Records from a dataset
[Start of section]

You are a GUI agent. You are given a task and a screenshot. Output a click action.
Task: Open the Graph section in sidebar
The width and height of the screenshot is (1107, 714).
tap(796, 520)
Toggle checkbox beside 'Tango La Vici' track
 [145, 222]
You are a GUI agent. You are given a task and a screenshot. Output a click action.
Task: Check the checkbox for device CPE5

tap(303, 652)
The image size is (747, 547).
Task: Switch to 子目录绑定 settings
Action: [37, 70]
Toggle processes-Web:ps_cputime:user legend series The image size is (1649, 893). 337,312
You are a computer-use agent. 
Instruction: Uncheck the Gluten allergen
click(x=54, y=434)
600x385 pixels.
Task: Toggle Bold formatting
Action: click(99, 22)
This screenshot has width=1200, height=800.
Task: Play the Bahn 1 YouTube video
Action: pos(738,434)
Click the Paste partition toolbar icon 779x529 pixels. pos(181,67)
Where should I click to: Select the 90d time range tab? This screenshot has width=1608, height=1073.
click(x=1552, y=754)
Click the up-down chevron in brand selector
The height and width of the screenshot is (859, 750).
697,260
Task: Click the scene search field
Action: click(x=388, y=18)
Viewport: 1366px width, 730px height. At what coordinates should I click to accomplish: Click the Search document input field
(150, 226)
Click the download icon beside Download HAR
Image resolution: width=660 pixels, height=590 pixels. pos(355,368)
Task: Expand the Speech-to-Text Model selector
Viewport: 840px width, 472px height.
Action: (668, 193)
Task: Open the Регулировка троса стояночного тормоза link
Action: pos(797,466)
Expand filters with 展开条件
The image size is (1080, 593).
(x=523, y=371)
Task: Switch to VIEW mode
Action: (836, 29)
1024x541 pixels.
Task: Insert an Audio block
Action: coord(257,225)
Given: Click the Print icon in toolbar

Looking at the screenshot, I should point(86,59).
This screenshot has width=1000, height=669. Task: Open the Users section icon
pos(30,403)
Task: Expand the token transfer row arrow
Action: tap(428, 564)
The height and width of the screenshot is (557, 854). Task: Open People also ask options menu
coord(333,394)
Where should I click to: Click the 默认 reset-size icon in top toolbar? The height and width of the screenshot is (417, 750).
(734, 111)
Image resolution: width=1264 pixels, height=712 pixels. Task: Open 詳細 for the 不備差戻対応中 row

[End of section]

PROBLEM REQUIREMENTS: Retype nothing except the lines from the line holding "Task: Expand the Speech-to-Text" through the last line of the entries, both included.

TASK RESULT:
Task: Expand the Speech-to-Text Model selector
Viewport: 840px width, 472px height.
Action: (668, 193)
Task: Open the Регулировка троса стояночного тормоза link
Action: pos(797,466)
Expand filters with 展开条件
The image size is (1080, 593).
(x=523, y=371)
Task: Switch to VIEW mode
Action: (836, 29)
1024x541 pixels.
Task: Insert an Audio block
Action: coord(257,225)
Given: Click the Print icon in toolbar

Looking at the screenshot, I should point(86,59).
This screenshot has width=1000, height=669. Task: Open the Users section icon
pos(30,403)
Task: Expand the token transfer row arrow
Action: tap(428, 564)
The height and width of the screenshot is (557, 854). Task: Open People also ask options menu
coord(333,394)
Where should I click to: Click the 默认 reset-size icon in top toolbar? The height and width of the screenshot is (417, 750).
(734, 111)
Image resolution: width=1264 pixels, height=712 pixels. Task: Open 詳細 for the 不備差戻対応中 row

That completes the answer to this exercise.